The whole time I was sitting in that hospital bed in the ER I kept thinking that this is exactly why I am taking big measures to change my physical body and gain better health. I don’t want to let “fat” kill me. I want to live as long a life as God will allow! I told Wade as much when we examined the situational irony of my predicament while we were patiently waiting for good results in the ER. The doc got a good chuckle when I shared that with him. He just said, “Keep on keepin’ on . . . just buy new sheets every few months. You’re doing great!” I rebutted in my head that “great” remains to be seen. But I am not doing too shabby right now. There are so many unknowns in this life. Actually, there is no such thing as a guarantee in anything, ever. I can do all the right things and still end with a result that is less than desired. I am fully aware that the years spent in the physical state I have been in has likely already shortened my life span. I am now tasked with knowing better, doing better. And making that change stick . . .  for good. 

I am sharing this because I want to make sure you know that a set of circumstances that could derail you will not defeat you – unless you LET it. Setbacks happen but so does strength. And in tough times we, as humans, have a crazy tendency to fight through it; to pick ourselves up and dust off our rear ends, and then start again. Looking back, I now know that what happened wasn’t life threatening. But let me tell you, in that moment, that was less obvious than I would like to admit. And I found myself bargaining and it sounded something like this: “Okay, Lord, if this is it, then I am okay with that. But I would really love to be here a bit longer to get healthier, to share You more, to love on my kids longer and get to lay eyes on grandchildren someday.” But it also gave me a glimpse into what life really could have looked like without a different decision being made to change my lifestyle and gain good health. I have shared this before. On paper I am healthy. All my numbers are good. The only thing that isn’t is my weight. But I am also smart enough to know that it isn’t going to stay that way forever. And I wanted to get ahead of those things so that I never had to hear from a doctor that I needed to lose weight or die. I can testify that this week scared me straight even though it turned out to be nothing.
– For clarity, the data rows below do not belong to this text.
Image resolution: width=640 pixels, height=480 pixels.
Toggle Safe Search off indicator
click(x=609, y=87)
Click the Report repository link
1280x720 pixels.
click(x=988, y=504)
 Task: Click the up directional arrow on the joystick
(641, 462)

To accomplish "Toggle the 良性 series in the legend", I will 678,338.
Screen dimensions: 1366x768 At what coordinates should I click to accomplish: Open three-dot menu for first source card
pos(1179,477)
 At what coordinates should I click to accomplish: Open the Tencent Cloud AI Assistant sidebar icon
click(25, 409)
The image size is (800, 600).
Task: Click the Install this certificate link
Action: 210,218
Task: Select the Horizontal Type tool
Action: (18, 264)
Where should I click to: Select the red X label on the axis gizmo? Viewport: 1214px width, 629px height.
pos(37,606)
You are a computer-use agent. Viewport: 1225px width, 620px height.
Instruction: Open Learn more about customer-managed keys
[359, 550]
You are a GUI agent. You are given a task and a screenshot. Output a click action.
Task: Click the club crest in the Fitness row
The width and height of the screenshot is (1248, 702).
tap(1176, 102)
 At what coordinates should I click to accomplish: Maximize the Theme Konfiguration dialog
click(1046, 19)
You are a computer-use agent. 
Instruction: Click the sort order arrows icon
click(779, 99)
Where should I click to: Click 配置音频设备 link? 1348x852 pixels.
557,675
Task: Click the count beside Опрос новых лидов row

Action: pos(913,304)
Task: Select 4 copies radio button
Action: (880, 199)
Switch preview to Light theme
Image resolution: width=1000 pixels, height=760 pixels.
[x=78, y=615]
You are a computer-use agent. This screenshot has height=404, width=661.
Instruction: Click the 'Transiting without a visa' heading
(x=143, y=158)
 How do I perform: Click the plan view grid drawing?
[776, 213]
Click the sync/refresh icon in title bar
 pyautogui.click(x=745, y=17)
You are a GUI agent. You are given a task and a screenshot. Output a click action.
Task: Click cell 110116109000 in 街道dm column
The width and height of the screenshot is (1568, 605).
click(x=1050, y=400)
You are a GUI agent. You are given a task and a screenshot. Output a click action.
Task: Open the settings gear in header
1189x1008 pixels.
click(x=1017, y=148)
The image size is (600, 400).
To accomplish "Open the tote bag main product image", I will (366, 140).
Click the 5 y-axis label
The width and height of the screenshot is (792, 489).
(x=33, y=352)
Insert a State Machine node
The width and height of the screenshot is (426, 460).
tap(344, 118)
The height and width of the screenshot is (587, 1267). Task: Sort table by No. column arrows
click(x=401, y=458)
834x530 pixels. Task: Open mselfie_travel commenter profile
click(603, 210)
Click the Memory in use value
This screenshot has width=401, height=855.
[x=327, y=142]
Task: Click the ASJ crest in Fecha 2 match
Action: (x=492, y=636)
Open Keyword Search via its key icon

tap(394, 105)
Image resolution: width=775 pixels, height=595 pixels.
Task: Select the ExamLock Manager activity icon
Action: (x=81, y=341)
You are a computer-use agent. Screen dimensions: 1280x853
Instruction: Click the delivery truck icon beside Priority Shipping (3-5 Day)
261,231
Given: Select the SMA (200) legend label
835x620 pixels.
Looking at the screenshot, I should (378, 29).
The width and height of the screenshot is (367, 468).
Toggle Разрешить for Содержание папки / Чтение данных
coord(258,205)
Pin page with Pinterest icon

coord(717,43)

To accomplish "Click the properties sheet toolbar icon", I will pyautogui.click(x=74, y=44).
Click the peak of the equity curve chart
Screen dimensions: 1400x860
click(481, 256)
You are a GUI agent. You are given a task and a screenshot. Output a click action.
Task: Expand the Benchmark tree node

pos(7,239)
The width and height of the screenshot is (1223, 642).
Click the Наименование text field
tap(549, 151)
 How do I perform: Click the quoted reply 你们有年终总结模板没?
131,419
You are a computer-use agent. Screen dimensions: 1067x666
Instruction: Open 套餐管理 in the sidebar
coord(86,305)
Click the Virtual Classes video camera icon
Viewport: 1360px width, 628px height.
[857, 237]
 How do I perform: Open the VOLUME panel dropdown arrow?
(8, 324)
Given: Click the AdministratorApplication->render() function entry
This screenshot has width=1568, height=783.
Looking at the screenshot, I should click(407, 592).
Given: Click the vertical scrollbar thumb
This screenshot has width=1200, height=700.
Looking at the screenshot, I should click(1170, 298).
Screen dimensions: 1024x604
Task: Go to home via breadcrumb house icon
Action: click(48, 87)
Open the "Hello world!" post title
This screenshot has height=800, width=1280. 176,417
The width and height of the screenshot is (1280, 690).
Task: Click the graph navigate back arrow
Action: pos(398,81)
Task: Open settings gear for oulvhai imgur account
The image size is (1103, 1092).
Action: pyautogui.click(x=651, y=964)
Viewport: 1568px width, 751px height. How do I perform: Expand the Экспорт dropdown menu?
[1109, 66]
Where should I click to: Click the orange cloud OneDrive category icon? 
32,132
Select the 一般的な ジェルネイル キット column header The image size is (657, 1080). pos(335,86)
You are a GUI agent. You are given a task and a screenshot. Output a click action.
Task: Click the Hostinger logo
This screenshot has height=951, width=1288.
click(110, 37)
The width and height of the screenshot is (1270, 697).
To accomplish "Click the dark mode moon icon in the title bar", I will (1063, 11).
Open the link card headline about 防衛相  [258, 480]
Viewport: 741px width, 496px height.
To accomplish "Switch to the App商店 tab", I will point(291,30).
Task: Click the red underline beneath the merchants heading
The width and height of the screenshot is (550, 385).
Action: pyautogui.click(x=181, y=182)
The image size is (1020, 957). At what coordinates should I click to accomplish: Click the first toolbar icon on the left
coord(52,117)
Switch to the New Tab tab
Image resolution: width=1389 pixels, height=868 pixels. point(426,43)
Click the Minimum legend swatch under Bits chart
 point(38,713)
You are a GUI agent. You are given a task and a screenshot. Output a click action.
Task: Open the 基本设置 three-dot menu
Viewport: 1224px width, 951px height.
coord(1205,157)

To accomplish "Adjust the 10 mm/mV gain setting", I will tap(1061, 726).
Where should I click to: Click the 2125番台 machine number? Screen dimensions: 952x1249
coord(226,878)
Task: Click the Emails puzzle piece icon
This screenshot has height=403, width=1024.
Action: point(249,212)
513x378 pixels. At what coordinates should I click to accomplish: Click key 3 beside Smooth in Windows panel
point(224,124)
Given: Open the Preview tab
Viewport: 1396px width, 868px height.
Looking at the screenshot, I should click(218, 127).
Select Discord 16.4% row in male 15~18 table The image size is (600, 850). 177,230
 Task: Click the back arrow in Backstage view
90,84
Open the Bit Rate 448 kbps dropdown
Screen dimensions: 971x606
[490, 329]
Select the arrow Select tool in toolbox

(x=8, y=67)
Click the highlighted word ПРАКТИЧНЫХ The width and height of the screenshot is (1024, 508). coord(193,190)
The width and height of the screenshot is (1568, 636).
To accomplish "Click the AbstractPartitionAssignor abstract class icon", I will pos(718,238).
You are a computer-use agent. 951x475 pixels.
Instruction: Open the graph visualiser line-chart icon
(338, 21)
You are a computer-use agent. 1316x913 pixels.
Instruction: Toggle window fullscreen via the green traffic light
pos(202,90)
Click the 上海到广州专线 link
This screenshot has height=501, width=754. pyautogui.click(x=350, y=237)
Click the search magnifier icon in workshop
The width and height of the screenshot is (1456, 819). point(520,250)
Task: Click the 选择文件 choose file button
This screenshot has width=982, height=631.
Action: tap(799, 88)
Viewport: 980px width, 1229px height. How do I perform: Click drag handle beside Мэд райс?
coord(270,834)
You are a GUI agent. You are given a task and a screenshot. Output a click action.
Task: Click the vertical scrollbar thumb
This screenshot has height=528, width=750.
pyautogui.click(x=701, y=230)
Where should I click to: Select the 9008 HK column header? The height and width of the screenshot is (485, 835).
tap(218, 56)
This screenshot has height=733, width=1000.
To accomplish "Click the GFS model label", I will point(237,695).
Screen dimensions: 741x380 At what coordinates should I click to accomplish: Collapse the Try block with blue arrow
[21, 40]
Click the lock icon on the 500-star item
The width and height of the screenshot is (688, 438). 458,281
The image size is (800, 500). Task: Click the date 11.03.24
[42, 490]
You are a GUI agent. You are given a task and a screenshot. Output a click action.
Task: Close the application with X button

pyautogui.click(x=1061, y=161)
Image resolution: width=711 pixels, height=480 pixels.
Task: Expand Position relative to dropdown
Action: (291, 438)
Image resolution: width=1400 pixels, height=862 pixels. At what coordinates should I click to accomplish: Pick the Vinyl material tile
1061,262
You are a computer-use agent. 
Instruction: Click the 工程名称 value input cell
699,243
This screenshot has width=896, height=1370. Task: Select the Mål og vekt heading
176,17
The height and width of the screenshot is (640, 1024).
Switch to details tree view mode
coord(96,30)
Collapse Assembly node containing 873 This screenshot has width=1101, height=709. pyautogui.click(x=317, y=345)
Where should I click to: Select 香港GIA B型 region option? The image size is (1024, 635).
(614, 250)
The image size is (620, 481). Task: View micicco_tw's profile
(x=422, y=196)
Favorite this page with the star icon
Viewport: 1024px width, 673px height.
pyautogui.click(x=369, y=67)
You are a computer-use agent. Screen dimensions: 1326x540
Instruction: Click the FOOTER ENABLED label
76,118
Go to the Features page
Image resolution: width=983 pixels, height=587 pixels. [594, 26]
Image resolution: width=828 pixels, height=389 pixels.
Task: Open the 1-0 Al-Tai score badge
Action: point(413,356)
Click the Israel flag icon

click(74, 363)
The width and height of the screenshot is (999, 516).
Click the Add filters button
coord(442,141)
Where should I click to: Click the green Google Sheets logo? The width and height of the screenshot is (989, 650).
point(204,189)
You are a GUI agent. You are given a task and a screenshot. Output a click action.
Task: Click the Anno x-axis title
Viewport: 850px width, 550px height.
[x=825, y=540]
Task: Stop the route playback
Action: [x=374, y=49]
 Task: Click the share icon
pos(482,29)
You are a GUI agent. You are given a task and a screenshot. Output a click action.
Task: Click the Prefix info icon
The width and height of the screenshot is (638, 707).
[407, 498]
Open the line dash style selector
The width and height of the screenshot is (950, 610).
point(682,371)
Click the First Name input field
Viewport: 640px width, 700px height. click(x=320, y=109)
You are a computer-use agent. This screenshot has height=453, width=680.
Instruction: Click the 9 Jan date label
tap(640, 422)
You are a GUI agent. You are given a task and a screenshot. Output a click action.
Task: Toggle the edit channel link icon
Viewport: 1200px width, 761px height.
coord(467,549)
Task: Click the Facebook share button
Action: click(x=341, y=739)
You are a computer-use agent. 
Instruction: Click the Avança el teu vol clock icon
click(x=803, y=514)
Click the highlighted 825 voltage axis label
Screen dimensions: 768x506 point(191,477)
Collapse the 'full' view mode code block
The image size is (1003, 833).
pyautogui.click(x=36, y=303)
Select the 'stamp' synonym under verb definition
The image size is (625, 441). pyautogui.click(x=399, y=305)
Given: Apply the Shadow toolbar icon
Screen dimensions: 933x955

I don’t ever want to feel that way again even though I do realize that I can’t control everything. But the things I can control, I should. And I am. 

I am down two pounds despite this week being rather awful. My dad is good. Mom is, too. Concrete is being poured Monday. Our shed will be delivered a week from Tuesday. Work will slow down and the anxiety pains in my chest will disappear when that slow down happens. Stress kills. I need a vacation. Those are the relevant facts about my week. Life knocked me around a little. It reminded me that progress isn’t always pretty, and health isn’t always linear. But it also reminded me that I’m stronger than I think. I was derailed but not defeated, slowed but not stopped, ruffled but rising, challenged but not conquered. This journey isn’t about perfection. It’s about persistence. One week, one walk, one better choice at a time. I may have lost my rhythm, but I didn’t lose my resolve. It reminded me that I can reflect on this past week and approach the next with the same outlook as I have applied in my weight loss journey and most of my life . . . equal measures of grit and grace.